Frederick Wright Jones, Assistant Professor, Sculpture

Frederick Wright Jones

Assistant Professor of Art, Sculpture
Baker Center for the Arts

frederickwrightjones@muhlenberg.edu


Personal Website

Education

  • M.F.A, SUNY at Buffalo
  • B.A., University of Pennsylvania

 

Teaching Interests

My goal in the classroom is to provide students with an opportunity to define their artistic direction, take risks and learn from failure. Both in the studio and classroom, I weave together myths, history, contemporary politics and pop culture. I provide students with tools for manipulating form and body. Through a gradual journey through the relationship between form and concept, students take from their experiences—whether background, interests or identity—different ways of tackling notions of maker, object and audience.

----------

YOUR OBJECTIVE
Copy out the faculty profile of Frederick Wright Jones word for word. The data that comes next is from a different source.

DATA SECTION
----------

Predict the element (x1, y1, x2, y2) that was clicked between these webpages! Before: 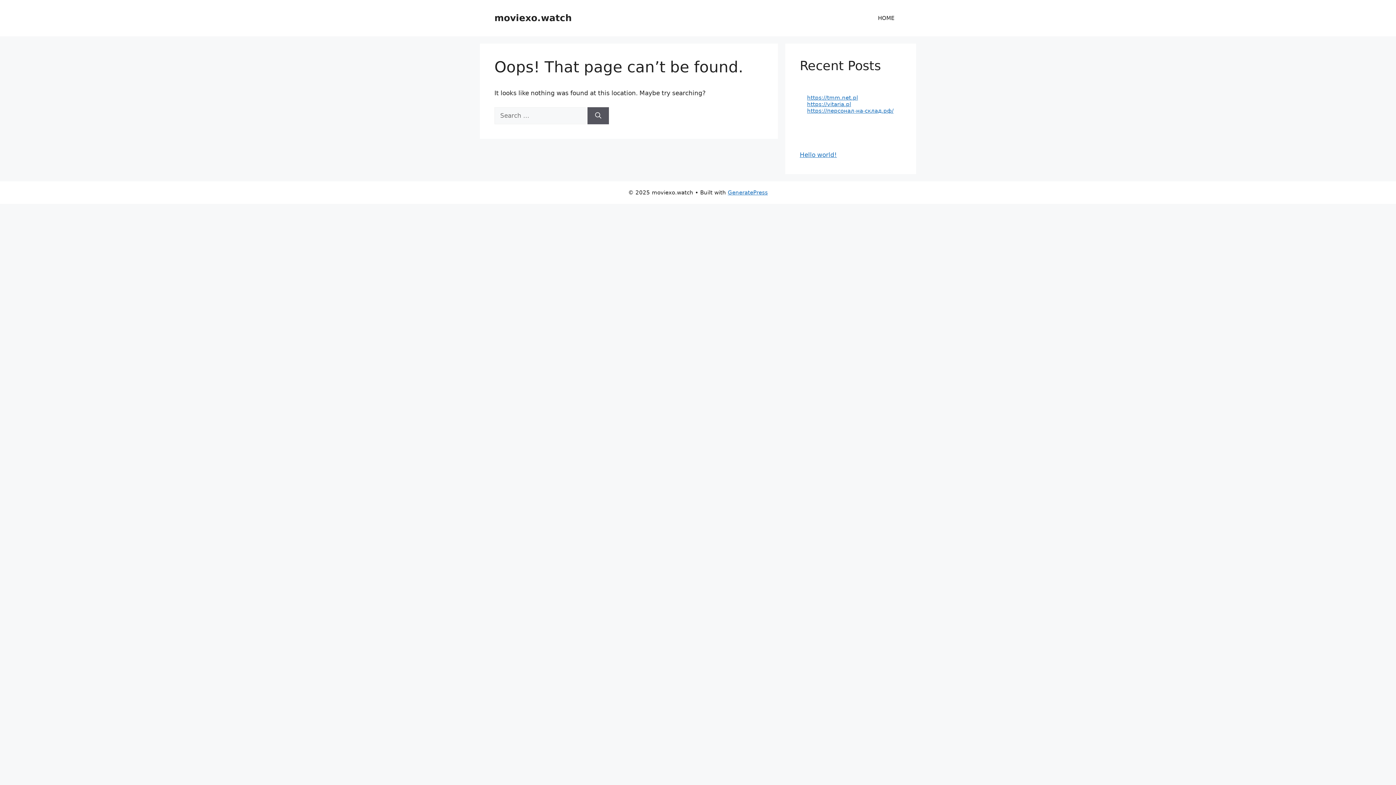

----------

RESULT OF THIS TASK
Frederick Wright Jones, Assistant Professor, Sculpture

Frederick Wright Jones

Assistant Professor of Art, Sculpture
Baker Center for the Arts

frederickwrightjones@muhlenberg.edu


Personal Website

Education

  • M.F.A, SUNY at Buffalo
  • B.A., University of Pennsylvania

 

Teaching Interests

My goal in the classroom is to provide students with an opportunity to define their artistic direction, take risks and learn from failure. Both in the studio and classroom, I weave together myths, history, contemporary politics and pop culture. I provide students with tools for manipulating form and body. Through a gradual journey through the relationship between form and concept, students take from their experiences—whether background, interests or identity—different ways of tackling notions of maker, object and audience.